## WRITTEN PROBLEM
How many lines in the records below contain the string "Equipment"? Reply with the number alone.

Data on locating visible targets
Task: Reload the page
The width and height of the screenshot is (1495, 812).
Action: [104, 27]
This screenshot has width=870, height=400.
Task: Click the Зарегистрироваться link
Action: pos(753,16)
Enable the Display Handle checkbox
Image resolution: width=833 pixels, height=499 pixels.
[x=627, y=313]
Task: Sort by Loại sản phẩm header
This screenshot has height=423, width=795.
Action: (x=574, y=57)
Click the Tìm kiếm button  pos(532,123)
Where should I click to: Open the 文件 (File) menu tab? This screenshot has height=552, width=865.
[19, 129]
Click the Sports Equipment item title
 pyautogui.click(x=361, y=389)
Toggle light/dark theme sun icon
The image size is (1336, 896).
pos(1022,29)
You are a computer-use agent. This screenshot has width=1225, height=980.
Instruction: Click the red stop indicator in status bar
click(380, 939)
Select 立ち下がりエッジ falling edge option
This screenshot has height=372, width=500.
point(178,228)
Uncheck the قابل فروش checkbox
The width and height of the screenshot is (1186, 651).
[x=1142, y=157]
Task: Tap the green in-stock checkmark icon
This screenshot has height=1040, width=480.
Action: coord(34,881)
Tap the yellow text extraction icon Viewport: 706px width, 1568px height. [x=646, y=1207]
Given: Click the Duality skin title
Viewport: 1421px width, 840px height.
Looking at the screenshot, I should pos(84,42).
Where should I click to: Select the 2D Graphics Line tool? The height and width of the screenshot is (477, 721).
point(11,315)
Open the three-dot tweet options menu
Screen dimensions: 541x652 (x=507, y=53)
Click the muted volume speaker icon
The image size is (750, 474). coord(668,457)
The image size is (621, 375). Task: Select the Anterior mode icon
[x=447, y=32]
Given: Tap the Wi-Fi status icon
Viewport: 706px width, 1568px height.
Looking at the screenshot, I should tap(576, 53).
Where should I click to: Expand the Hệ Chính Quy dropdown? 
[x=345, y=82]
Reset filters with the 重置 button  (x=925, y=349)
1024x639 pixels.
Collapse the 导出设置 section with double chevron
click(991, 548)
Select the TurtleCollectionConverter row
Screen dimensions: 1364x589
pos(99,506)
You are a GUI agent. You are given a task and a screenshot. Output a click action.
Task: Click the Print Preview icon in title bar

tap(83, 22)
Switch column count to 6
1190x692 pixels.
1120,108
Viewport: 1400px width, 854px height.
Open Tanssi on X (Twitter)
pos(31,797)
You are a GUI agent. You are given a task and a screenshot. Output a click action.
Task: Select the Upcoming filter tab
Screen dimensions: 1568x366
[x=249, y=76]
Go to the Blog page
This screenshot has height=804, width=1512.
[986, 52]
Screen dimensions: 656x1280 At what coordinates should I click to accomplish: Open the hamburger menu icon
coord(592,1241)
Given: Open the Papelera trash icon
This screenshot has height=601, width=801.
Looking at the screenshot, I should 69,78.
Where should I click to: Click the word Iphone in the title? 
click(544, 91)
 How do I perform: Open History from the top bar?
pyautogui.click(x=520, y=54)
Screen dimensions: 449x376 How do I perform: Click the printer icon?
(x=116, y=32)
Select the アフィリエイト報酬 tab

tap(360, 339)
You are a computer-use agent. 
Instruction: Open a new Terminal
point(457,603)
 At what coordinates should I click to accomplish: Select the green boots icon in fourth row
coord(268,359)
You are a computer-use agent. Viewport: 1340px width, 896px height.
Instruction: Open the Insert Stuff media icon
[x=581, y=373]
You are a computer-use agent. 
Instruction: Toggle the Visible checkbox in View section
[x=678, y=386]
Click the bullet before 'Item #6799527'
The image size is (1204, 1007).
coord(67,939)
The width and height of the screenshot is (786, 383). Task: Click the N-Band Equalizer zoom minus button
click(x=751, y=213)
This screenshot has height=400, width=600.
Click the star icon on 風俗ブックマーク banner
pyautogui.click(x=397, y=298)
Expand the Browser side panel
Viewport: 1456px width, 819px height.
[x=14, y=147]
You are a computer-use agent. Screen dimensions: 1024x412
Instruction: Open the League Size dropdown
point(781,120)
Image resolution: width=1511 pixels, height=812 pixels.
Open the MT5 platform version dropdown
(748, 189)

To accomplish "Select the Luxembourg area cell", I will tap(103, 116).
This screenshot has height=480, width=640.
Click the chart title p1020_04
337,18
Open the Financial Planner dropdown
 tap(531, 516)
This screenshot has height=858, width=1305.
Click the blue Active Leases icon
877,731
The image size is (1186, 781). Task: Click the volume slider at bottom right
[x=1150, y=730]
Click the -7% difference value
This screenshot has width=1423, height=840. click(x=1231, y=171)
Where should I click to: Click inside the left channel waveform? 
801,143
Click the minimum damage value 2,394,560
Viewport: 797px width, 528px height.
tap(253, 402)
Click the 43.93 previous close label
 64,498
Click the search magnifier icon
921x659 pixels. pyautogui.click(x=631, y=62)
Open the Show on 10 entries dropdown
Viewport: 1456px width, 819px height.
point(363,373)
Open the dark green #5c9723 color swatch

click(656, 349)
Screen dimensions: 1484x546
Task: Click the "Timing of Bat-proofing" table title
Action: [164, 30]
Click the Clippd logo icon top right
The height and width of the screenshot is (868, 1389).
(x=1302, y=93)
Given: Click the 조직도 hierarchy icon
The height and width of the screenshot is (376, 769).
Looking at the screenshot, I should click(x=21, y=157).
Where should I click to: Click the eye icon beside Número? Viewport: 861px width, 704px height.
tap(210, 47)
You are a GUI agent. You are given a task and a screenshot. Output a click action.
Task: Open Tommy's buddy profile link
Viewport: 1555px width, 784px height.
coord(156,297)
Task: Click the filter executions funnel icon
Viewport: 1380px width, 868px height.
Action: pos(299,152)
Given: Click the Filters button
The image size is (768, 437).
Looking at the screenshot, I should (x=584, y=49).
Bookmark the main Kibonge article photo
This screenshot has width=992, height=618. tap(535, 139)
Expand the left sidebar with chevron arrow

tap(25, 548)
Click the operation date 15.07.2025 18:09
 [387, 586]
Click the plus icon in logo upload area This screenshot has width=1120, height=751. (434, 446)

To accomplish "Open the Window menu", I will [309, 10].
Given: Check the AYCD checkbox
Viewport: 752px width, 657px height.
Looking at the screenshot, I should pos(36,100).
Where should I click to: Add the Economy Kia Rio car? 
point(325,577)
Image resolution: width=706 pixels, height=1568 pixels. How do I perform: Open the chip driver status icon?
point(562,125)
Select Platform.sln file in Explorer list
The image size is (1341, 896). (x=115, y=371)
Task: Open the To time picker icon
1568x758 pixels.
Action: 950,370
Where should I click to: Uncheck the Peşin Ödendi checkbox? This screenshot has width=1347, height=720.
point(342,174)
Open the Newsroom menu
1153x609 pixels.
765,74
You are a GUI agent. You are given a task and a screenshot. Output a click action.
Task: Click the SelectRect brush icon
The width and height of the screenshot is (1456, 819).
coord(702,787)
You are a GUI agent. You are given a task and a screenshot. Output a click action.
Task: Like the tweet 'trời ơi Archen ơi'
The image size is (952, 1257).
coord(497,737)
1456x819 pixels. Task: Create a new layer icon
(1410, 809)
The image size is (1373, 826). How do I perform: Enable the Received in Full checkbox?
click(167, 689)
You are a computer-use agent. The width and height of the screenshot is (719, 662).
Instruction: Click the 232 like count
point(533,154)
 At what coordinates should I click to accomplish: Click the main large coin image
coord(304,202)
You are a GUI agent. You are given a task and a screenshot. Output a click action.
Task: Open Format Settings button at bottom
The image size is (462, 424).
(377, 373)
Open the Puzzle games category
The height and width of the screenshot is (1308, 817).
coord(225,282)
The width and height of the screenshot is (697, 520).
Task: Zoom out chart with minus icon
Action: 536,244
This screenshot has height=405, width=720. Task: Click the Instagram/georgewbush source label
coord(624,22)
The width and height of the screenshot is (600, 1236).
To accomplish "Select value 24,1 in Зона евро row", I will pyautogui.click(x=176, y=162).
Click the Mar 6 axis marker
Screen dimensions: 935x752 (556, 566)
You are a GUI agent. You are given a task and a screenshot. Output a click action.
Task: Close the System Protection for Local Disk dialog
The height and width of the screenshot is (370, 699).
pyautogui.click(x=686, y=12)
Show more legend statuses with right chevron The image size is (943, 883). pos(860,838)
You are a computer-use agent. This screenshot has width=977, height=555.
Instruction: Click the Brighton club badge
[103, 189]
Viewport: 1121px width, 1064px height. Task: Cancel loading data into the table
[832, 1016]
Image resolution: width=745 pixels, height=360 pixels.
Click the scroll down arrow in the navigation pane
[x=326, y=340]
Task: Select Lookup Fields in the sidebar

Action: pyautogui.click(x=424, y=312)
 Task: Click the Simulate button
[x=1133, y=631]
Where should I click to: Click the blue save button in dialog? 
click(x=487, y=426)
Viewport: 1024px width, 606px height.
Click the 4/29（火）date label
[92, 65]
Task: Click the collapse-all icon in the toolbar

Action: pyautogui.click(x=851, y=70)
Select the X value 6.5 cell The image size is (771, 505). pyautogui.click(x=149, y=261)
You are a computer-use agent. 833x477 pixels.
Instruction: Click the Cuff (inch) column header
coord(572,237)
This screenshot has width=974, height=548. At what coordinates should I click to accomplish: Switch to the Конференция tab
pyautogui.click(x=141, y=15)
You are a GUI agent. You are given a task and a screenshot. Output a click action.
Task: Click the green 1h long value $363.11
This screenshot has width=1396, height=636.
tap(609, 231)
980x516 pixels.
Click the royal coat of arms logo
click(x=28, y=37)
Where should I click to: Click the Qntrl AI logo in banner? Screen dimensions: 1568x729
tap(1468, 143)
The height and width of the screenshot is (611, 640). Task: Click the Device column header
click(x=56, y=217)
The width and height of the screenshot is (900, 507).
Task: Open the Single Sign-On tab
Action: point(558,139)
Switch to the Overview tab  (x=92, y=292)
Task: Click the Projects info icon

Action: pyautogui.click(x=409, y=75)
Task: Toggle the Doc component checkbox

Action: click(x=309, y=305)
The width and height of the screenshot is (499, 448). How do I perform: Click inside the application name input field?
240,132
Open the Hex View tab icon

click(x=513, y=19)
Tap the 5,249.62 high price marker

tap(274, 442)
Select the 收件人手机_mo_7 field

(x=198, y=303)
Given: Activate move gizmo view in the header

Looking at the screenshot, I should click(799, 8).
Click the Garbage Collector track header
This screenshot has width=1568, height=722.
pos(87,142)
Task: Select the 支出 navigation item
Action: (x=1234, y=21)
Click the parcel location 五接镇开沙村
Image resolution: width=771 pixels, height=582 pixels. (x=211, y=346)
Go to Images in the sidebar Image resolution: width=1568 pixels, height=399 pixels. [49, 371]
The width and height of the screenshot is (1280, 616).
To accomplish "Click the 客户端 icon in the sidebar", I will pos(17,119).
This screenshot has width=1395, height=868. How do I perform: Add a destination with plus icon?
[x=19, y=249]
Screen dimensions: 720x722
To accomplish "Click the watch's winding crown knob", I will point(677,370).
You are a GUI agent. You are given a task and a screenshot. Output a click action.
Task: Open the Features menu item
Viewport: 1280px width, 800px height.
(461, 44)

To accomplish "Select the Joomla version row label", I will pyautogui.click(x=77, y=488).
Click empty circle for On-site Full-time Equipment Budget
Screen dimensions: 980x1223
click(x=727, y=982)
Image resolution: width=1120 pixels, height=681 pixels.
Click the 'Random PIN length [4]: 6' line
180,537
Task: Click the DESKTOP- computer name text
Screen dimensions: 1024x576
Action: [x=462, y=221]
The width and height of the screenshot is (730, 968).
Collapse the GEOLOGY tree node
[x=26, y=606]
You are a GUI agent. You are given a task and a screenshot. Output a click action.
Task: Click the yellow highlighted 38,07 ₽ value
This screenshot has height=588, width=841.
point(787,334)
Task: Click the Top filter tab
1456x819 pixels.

## RESPONSE
2